You can configure your Hive Virtual Warehouse to add dedicated executors to run
scan-heavy, data-intensive queries, also known as ETL queries. You learn how to enable a
Virtual Warehouse auto-scaling feature and set a query isolation parameter in the Hive
configuration.
You are creating a Hive Virtual Warehouse for running ETL-type queries.
In Cloudera Data Warehouse, you added a Hive Virtual Warehouse, configured the size of
the Hive Virtual Warehouse, and configured auto-suspend as described in previous topics.

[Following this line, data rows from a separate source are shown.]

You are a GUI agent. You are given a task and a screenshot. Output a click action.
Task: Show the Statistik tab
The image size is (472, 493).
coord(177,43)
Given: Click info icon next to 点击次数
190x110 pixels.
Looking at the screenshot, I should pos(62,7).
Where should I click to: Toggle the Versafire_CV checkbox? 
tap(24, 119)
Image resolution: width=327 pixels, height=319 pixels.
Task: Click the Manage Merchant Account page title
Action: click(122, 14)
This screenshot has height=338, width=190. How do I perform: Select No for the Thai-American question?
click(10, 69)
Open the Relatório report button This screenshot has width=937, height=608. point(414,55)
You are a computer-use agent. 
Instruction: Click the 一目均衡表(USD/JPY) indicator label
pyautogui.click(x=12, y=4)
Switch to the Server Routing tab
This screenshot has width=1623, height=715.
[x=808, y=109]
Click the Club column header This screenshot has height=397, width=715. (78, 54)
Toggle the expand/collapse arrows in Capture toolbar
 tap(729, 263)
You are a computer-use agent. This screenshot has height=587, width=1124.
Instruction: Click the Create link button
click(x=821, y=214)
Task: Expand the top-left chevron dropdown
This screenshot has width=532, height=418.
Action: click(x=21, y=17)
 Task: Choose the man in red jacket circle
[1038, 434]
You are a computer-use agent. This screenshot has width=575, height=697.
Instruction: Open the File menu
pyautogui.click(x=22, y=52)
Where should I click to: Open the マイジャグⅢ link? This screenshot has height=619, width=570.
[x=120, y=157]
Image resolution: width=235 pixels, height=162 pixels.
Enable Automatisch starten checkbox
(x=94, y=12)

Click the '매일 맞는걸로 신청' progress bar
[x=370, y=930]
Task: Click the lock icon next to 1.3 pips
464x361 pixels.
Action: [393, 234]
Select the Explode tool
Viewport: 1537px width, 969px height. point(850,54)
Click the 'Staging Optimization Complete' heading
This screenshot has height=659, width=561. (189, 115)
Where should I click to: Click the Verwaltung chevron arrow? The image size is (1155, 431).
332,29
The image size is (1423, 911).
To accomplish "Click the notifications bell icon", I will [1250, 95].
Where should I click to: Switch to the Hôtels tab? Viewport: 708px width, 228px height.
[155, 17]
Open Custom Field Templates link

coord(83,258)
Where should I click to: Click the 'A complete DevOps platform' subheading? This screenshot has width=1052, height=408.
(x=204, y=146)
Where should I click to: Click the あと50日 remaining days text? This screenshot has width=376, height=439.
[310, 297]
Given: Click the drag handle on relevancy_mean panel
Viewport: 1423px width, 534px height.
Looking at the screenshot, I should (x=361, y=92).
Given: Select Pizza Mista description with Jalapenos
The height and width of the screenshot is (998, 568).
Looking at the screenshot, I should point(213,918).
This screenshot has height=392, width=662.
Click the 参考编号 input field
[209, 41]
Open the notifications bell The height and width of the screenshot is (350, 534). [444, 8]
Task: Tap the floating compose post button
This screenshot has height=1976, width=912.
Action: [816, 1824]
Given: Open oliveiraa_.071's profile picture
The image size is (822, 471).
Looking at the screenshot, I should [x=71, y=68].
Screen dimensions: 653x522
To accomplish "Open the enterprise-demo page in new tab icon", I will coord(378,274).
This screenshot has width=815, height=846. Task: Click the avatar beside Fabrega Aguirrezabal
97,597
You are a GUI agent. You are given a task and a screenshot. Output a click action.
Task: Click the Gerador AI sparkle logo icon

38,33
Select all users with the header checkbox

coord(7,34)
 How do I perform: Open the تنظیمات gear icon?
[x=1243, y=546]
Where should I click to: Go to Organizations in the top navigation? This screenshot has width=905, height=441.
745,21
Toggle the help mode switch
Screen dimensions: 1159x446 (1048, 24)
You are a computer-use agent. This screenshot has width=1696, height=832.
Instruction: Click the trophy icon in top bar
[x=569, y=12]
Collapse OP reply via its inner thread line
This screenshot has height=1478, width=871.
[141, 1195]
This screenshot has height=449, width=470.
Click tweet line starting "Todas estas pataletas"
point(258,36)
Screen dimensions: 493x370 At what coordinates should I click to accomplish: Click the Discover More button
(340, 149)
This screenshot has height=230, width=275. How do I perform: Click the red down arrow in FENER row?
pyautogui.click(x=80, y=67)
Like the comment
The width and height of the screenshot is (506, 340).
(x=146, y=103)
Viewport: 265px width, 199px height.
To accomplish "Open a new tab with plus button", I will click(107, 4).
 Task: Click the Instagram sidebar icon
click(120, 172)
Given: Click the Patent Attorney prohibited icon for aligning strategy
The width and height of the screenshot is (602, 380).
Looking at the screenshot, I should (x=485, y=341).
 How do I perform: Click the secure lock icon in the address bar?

You obtained the DWAdmin role.
In this task, first you configure the same auto-scaling properties as described in
the previous topic Configuring Hive VW concurrency auto-scaling,
and then you enable query isolation. Next, you set the
hive.query.isolation.scan.size.threshold configuration
parameter.
In Concurrency Autoscaling properties, limit
auto-scaling by setting the minimum and maximum number of executor nodes that
can be added.
Choose when your cluster auto-scales up based on one of the following choices:
HEADROOM
WAIT TIME
In Concurrency Autoscaling, select Enable
Query Isolation.
Two configuration options appear: Max Concurrent Isolated
Queries and Max Nodes Per Isolated
Query.
In Max Concurrent Isolated Queries, set the maximum
number of isolated queries that can run concurrently in their own dedicated
executor nodes.
Select this number based on the scan size of the data for your average
scan-heavy, data-intensive query.
In Max Nodes Per Isolated Query, set how many executor
nodes can be spawned for each isolated query.
Click Create Virtual Warehouse.
In the Data Warehouse service Overview page, click
Virtual Warehouses, and find your Virtual Warehouse.
Click > Edit > Configurations > Hiveserver2.
Select hive-site from the Configuration
files drop-down menu and set
hive.query.isolation.scan.size.threshold parameter to limit
how much data can be scanned.